Sorry for the gap in posts. Last week was the Research at Google summit in Mountain View. As an aside, if you work at a remote office, as some of you will, you will occasionally have to dock with the mothership. These periods are often a blur of work and networking, and sometimes things fall through the cracks.
I digress; I want to talk to y’all about big data. As Aaron pointed out, the term “big” is relative. Big can range from 100’s of gigabytes to yottabytes (1024) of data. Semantically, big can mean anything from “Excel chokes with this dataset” to “I need to buy a datacenter… or three”.
“Bigger is better”–This meme is firmly entrenched in the mind of many a corporate executive. And they aren’t completely bonkers. While most people differ on how they would define big, there are scientific papers that back up this folk wisdom. Those papers talk about the unreasonable effectiveness of data.
However, going big may not always be the right solution.
Data is not free…
The argument often gets made that storage is cheap and we have enough spare computing power to wade through large datasets for insight. Often this is only half true. Yes, hard drives and computing power are cheap for most purposes, but at a large enough scale it does cost money to make big data work. You need to maintain data centers, provide hardware redundancy, or pay Google or Amazon to do it for you.

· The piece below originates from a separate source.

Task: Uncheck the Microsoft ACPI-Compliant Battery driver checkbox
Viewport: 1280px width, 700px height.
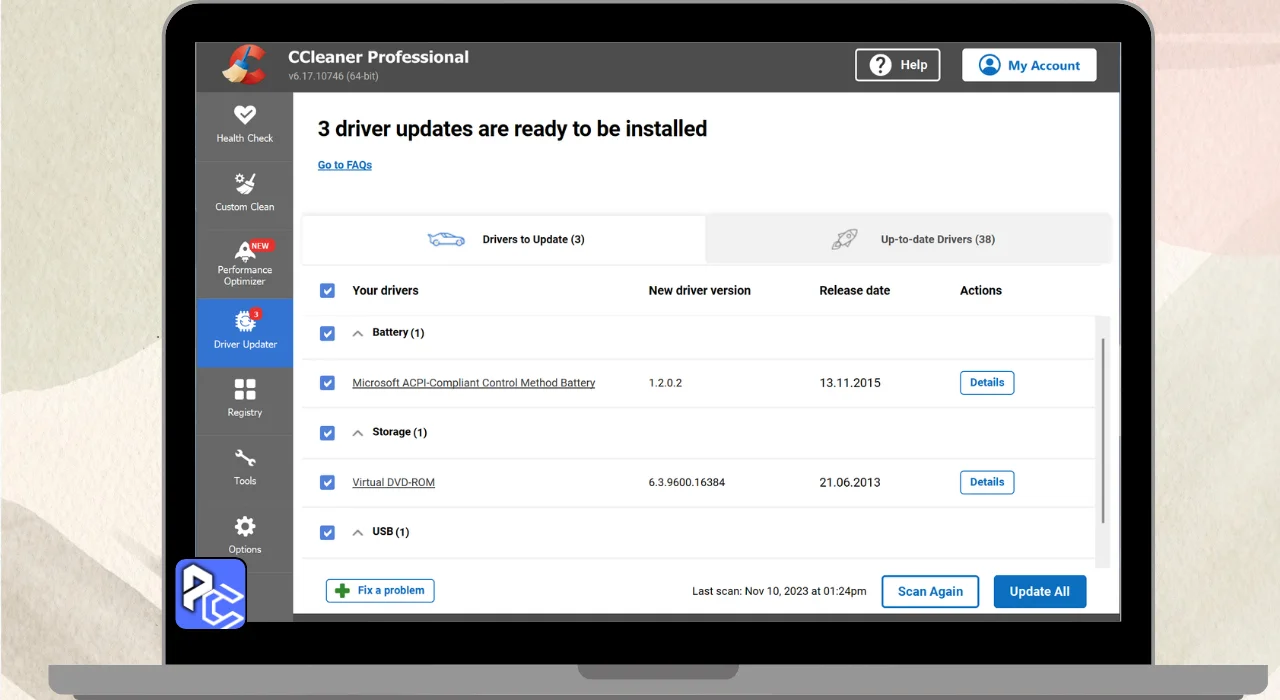Action: [327, 383]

But those are still the cheaper costs. The real cost is human time, which of course can be translated to money. As data moves from a desktop to a datacenter, you may need to supplement your army of analysts with systems programmers building data pipelines. These pipelines will require updates and maintenance as your data evolves.
Moreover, as data continues to grow, the rate at which your team can create and test hypotheses becomes slower. Data essentially gums up the works of your analytics machine. The slow down increases the time to fix errors in your data collection and in your analytics pipelines. While you are busy crunching data, your competitors may be moving products to market and making their processes more efficient.

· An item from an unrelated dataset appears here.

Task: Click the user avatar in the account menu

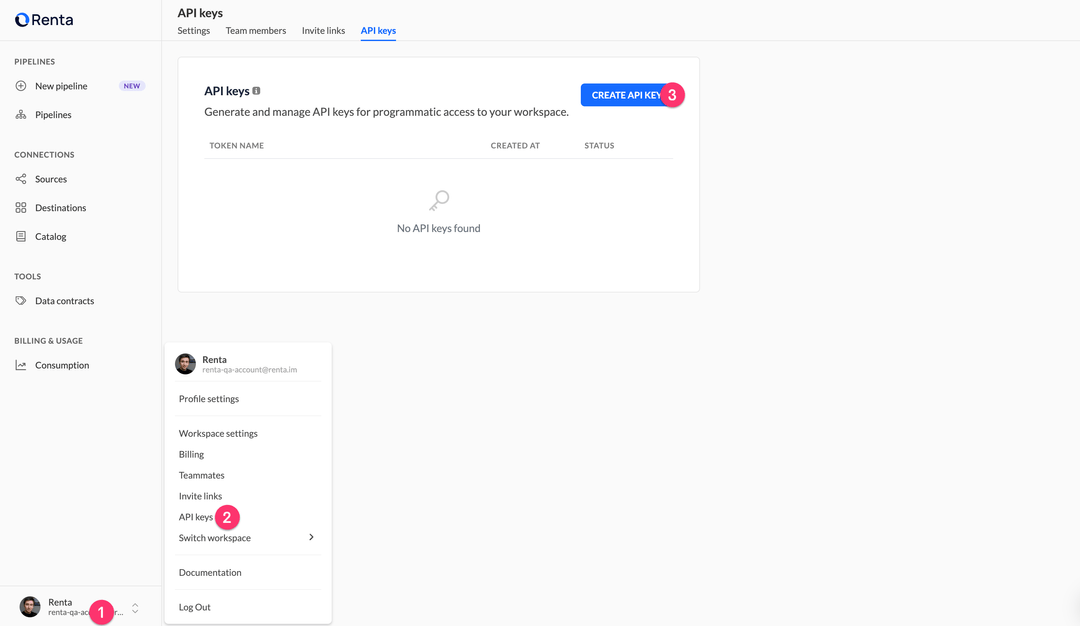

Finally, getting data is often hard. Take, for example, supervised learning. You need ground truth labels for your examples to train a model. Ground truth for small datasets often comes from human experts, and human labels may be cost effective for 10,000 examples. However, as your data grows, human labeling rapidly becomes too costly. You may have to shift from experts to Mechanical Turk workers to automated techniques. These introduce new sources of error that you have to take into account.
… and you may not need all that data
For applications like speech recognition, computer vision, and social network analysis, these costs are justified. Advances in these fields are being rapidly made by high tech machine learning systems that crunch tons of data. The results are astounding: speech recognition works well enough that Apple and Google are willing to deeply incorporate it into their phones (though there are well known dissenters).
However, some insights can be gathered from smaller data sources. For some queries, a subset or sample of the dataset may be enough. For others, you may recognize that certain pieces of information are extraneous, and by removing this information, you may be able to process the data using more powerful tools.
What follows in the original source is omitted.